SET EXERCISE 1 ▸ In the Plan K recollections, what speed could Terry not get the van above?
SET EXERCISE 2 ▸ Please list, once each, the names of everyone who gives a recollection in the Plan K recollections, taking the names that come right before a colon.
SET EXERCISE 3 ▸ Translate this sentence from the Plan K recollections into Spanish: "We got sent to this hostel to stay in."

TEXT SECTION ▸
========

Peter Hook: I was driving, you see, so I was sober and I remember it all. Plan K was the first time we’d been abroad, which was really exciting. We had loads of problems with Terry. He couldn’t seem to get the van above 40 miles an hour, so I ended up driving the van because we were going to be late, we were going to miss the ferry. Terry was a real miserable bastard then. I think he’d finally given up all chance of being in the group and realised he was only going to be a roadie or a tour manager, so it made him really miserable, and Twinny was revelling in it.

 

Terry Mason: When we went over to Brussels for the first gig outside the UK, again we thought it’s a major milestone. You’re leaving home turf for the first time. We were playing a gig at a sugar refinery. William Burroughs was on the bill, and Cabaret Voltaire. We thought, ‘Right, we’re big-time Charlies.’ We got sent to this hostel to stay in. It was very central for Brussels, but all of a sudden we get shown this room that’s got six beds in it. There was six single beds in one room. I don’t think it had a window to the outside world, but it had a window into the corridor.

 

Stephen Morris: One of my abiding memories of schmoozing Ian was at the Plan K. William Burroughs and Brion Gysin were promoting The Third Mind, which had just come out. I always remember Ian going up to Burroughs or Gysin, ‘Excuse me, do you have any of those books in English?’ He got the bum’s rush off William Burroughs, but he had a go.

 

Peter Hook: Ian decided he was going to get a free book off William Burroughs because he’d read all Burroughs’s books and bought them. Bernard and I were most amused. Burroughs was reading first and then he was doing the signing, and Ian went over, and me and Bernard were pissing ourselves behind the pillar. I can’t remember what he said, we weren’t near enough, and all we heard was Burroughs: ‘Oh, fuck off, kid.’ We didn’t stop laughing for hours. Ian was so embarrassed.

 

Richard Kirk: The thing I remember most vividly is in one of the upper floors of Plan K there was myself and the other two members of Cabaret Voltaire, Ian and William Burroughs sat round a table drinking. I remember Ian asking Burroughs what he thought about suicide, and I’m 100 per cent certain Ian was talking about the American band Suicide, and William thought he meant the act of suicide, so it all got a bit confusing. I was that in awe of someone like Burroughs, I didn’t really know what to say to him, but I was just happy to be sat there around a table with him.

Martin X. Ruffian, review in NMX fanzine

I spent the interval ligging backstage and giving away copies of ‘NMX’ No. 7. I forgot that this was the issue in which I called Ian Curtis, Joy Division’s singer, a ‘right prat’ or words to that effect but he took it quite well considering, and even promised to put me on that Sunday’s guest list for the Buzzcocks/Joy Division gig at the Top Rank. I’m still not convinced that they’re brilliant enough to justify all the good press they’ve had – I can think of unknown groups I rate higher – but there’s no denying they are very good.

========

COLLECTED MATERIAL ▸
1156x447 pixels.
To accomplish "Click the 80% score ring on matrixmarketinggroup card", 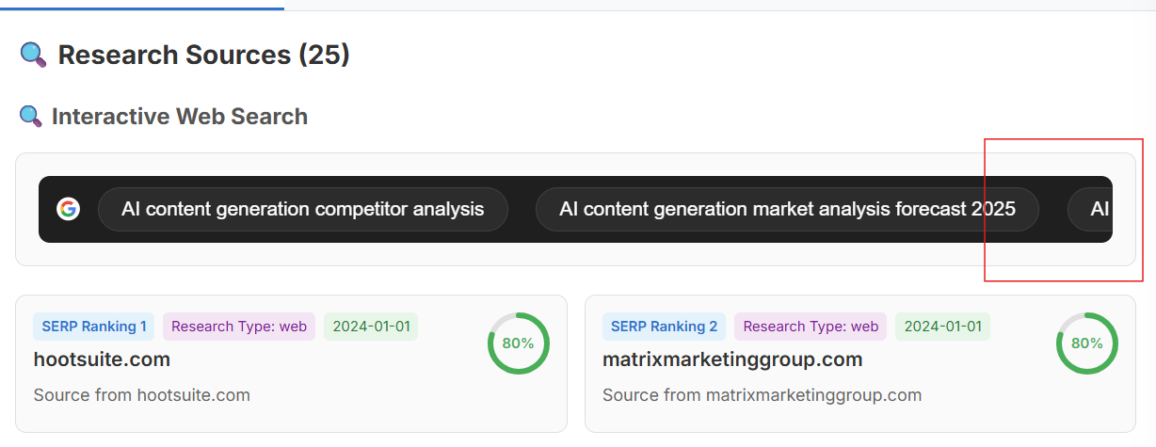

========

RESPONSE 1 ▸ 40 miles an hour.

RESPONSE 2 ▸ Peter Hook, Terry Mason, Stephen Morris, Richard Kirk

RESPONSE 3 ▸ Nos mandaron a este albergue para alojarnos.